[Begin Data excerpts]
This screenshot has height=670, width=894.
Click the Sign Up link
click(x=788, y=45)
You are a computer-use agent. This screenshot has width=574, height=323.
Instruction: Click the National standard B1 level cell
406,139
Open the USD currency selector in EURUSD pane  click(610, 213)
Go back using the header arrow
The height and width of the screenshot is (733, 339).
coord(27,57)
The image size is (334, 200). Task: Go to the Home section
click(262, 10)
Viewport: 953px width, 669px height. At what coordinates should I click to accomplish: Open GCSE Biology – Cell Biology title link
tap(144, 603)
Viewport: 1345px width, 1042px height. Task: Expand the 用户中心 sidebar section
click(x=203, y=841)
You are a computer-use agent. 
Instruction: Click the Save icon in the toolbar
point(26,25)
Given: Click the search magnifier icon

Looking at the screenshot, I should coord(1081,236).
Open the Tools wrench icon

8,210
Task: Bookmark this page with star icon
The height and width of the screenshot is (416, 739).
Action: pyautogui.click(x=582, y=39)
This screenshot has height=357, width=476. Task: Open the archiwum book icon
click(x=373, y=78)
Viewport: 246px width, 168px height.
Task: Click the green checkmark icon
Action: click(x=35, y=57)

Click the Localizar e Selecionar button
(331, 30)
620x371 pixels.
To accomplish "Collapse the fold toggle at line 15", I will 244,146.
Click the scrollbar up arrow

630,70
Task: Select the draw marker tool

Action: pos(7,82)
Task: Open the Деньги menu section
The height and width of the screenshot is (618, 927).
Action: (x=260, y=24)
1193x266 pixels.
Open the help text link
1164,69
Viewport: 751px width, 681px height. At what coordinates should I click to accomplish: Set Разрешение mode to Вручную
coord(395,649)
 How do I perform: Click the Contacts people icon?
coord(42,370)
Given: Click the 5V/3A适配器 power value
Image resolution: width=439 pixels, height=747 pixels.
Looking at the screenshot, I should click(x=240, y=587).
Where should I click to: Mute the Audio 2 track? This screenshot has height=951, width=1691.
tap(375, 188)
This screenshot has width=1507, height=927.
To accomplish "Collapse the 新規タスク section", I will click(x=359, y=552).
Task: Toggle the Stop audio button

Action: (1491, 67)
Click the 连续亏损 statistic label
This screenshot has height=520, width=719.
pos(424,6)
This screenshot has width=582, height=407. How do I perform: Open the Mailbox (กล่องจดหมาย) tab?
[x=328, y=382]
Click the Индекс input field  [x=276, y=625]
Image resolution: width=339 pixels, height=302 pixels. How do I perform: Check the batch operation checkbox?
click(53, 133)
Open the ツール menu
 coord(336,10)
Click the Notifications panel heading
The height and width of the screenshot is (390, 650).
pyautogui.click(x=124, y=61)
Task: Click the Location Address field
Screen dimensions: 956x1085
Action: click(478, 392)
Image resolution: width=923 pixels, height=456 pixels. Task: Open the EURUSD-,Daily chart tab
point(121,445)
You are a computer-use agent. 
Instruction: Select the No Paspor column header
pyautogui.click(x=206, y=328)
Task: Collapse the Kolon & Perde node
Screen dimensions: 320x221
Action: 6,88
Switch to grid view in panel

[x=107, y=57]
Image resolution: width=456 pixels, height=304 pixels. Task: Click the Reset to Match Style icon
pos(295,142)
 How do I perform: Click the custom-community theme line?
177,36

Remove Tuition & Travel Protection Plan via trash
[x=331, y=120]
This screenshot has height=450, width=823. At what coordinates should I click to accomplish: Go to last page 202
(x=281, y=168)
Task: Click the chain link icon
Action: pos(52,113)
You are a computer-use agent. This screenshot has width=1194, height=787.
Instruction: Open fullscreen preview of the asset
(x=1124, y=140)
[End Data excerpts]
**Work to be completed**
Rewrite all of the material above, changing every "Instruction" to "Command" and leaving everything else as it is.

**Task result**
This screenshot has height=670, width=894.
Click the Sign Up link
click(x=788, y=45)
You are a computer-use agent. This screenshot has width=574, height=323.
Command: Click the National standard B1 level cell
406,139
Open the USD currency selector in EURUSD pane  click(610, 213)
Go back using the header arrow
The height and width of the screenshot is (733, 339).
coord(27,57)
The image size is (334, 200). Task: Go to the Home section
click(262, 10)
Viewport: 953px width, 669px height. At what coordinates should I click to accomplish: Open GCSE Biology – Cell Biology title link
tap(144, 603)
Viewport: 1345px width, 1042px height. Task: Expand the 用户中心 sidebar section
click(x=203, y=841)
You are a computer-use agent. 
Command: Click the Save icon in the toolbar
point(26,25)
Given: Click the search magnifier icon

Looking at the screenshot, I should coord(1081,236).
Open the Tools wrench icon

8,210
Task: Bookmark this page with star icon
The height and width of the screenshot is (416, 739).
Action: pyautogui.click(x=582, y=39)
This screenshot has height=357, width=476. Task: Open the archiwum book icon
click(x=373, y=78)
Viewport: 246px width, 168px height.
Task: Click the green checkmark icon
Action: click(x=35, y=57)

Click the Localizar e Selecionar button
(331, 30)
620x371 pixels.
To accomplish "Collapse the fold toggle at line 15", I will 244,146.
Click the scrollbar up arrow

630,70
Task: Select the draw marker tool

Action: pos(7,82)
Task: Open the Деньги menu section
The height and width of the screenshot is (618, 927).
Action: (x=260, y=24)
1193x266 pixels.
Open the help text link
1164,69
Viewport: 751px width, 681px height. At what coordinates should I click to accomplish: Set Разрешение mode to Вручную
coord(395,649)
 How do I perform: Click the Contacts people icon?
coord(42,370)
Given: Click the 5V/3A适配器 power value
Image resolution: width=439 pixels, height=747 pixels.
Looking at the screenshot, I should click(x=240, y=587).
Where should I click to: Mute the Audio 2 track? This screenshot has height=951, width=1691.
tap(375, 188)
This screenshot has width=1507, height=927.
To accomplish "Collapse the 新規タスク section", I will click(x=359, y=552).
Task: Toggle the Stop audio button

Action: (1491, 67)
Click the 连续亏损 statistic label
This screenshot has height=520, width=719.
pos(424,6)
This screenshot has width=582, height=407. How do I perform: Open the Mailbox (กล่องจดหมาย) tab?
[x=328, y=382]
Click the Индекс input field  [x=276, y=625]
Image resolution: width=339 pixels, height=302 pixels. How do I perform: Check the batch operation checkbox?
click(53, 133)
Open the ツール menu
 coord(336,10)
Click the Notifications panel heading
The height and width of the screenshot is (390, 650).
pyautogui.click(x=124, y=61)
Task: Click the Location Address field
Screen dimensions: 956x1085
Action: click(478, 392)
Image resolution: width=923 pixels, height=456 pixels. Task: Open the EURUSD-,Daily chart tab
point(121,445)
You are a computer-use agent. 
Command: Select the No Paspor column header
pyautogui.click(x=206, y=328)
Task: Collapse the Kolon & Perde node
Screen dimensions: 320x221
Action: 6,88
Switch to grid view in panel

[x=107, y=57]
Image resolution: width=456 pixels, height=304 pixels. Task: Click the Reset to Match Style icon
pos(295,142)
 How do I perform: Click the custom-community theme line?
177,36

Remove Tuition & Travel Protection Plan via trash
[x=331, y=120]
This screenshot has height=450, width=823. At what coordinates should I click to accomplish: Go to last page 202
(x=281, y=168)
Task: Click the chain link icon
Action: pos(52,113)
You are a computer-use agent. This screenshot has width=1194, height=787.
Command: Open fullscreen preview of the asset
(x=1124, y=140)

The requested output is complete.